After my time in the ER, I had a distinct handmark around my throat, bruising which is still sore on my jaw and side of my head, the insides of my thighs and arms, and my right shoulder. Within this blog template, I’m only able to post one photo per post, and these on my hip are the most prominent. The photo was taken yesterday—11 days since the incident.
I’m coming to understand how it is that I’m a perfect target for a certain kind of abuse—the kind where someone who feels entitled to being seen as both strong and perfect proves to be imperfect, and my having witnessed or challenged that becomes the threat. So they degrade and destabilize me, then use my reaction to discredit me. They mess up, hurt me, cross a line—but instead of accountability, they flip it. They point to my visible unhingedness, my state of instability, and say: That’s the problem. Not what they did. Not the harm. Just my reaction to it.

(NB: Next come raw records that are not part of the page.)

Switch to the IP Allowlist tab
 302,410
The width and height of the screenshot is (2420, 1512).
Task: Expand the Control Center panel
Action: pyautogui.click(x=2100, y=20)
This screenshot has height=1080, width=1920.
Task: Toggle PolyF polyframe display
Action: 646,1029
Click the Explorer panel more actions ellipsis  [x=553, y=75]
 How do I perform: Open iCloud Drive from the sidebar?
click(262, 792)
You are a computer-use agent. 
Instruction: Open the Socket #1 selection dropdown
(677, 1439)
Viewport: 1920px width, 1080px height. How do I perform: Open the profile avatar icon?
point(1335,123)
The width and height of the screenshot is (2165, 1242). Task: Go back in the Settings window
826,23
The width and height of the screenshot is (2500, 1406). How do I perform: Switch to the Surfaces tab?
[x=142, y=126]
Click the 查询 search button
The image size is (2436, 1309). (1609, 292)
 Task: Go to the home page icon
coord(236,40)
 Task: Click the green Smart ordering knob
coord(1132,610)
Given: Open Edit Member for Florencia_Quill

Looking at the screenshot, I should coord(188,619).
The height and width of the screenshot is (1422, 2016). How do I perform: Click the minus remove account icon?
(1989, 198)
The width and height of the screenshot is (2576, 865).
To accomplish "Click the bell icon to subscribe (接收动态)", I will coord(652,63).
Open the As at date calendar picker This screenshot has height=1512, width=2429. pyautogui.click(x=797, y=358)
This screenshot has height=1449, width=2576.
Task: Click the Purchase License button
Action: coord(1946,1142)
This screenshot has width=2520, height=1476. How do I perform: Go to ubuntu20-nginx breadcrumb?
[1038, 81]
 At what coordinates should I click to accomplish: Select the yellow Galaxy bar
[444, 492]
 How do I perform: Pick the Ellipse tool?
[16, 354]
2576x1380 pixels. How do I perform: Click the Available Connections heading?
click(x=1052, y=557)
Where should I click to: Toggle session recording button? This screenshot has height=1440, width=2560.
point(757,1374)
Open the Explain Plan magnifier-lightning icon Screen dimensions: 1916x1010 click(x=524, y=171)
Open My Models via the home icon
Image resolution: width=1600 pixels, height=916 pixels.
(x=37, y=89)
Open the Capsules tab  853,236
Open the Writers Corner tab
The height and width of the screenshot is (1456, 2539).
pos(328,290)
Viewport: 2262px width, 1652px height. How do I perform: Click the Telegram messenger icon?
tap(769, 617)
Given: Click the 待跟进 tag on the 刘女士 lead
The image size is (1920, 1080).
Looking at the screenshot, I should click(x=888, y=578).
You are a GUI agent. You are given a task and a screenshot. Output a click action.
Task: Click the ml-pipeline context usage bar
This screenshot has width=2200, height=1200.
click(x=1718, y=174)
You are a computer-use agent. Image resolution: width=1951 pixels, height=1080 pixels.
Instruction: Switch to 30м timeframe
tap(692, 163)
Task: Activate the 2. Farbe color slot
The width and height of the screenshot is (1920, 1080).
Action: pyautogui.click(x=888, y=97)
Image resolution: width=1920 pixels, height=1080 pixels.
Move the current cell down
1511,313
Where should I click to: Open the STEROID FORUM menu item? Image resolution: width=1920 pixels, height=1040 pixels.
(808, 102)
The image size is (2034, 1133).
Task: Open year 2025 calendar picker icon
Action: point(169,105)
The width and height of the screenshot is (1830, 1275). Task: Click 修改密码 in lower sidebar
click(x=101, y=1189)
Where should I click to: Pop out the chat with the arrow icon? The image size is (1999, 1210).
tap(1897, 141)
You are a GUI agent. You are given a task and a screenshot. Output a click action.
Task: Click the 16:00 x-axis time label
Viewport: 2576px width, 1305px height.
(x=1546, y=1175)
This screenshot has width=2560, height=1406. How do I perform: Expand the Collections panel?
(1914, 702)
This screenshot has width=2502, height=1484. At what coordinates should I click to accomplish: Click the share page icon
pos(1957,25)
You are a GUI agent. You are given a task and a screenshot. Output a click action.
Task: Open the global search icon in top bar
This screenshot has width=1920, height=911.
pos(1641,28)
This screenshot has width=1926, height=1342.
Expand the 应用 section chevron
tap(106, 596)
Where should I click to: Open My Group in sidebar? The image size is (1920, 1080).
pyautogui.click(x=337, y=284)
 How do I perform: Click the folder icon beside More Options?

That’s how the cover-up begins. If I can be labeled as unstable—and if others believe it—then what I say won’t matter. That’s the pattern I’ve been groomed to fall into.
It sets up a lopsided equation: one person gets to be the calm, contained, rational one—the one who “keeps it together.” And by contrast, I become the mess. The problem. The one who feels too much, reacts too much, asks too many questions. I’m the chaos they can point to when they need to prove their own steadiness. I make a perfect scapegoat.
Eventually, I internalized it. I learned to take the blame before it was even assigned. To assume fault. To second-guess my own senses. I never knew what was actually mine and what had been quietly handed to me, expected of me, or planted in me through years of gaslighting and imbalance.
It’s a mindfuck: being both the witness and the accused. Seeing the truth and still wondering if it’s my fault.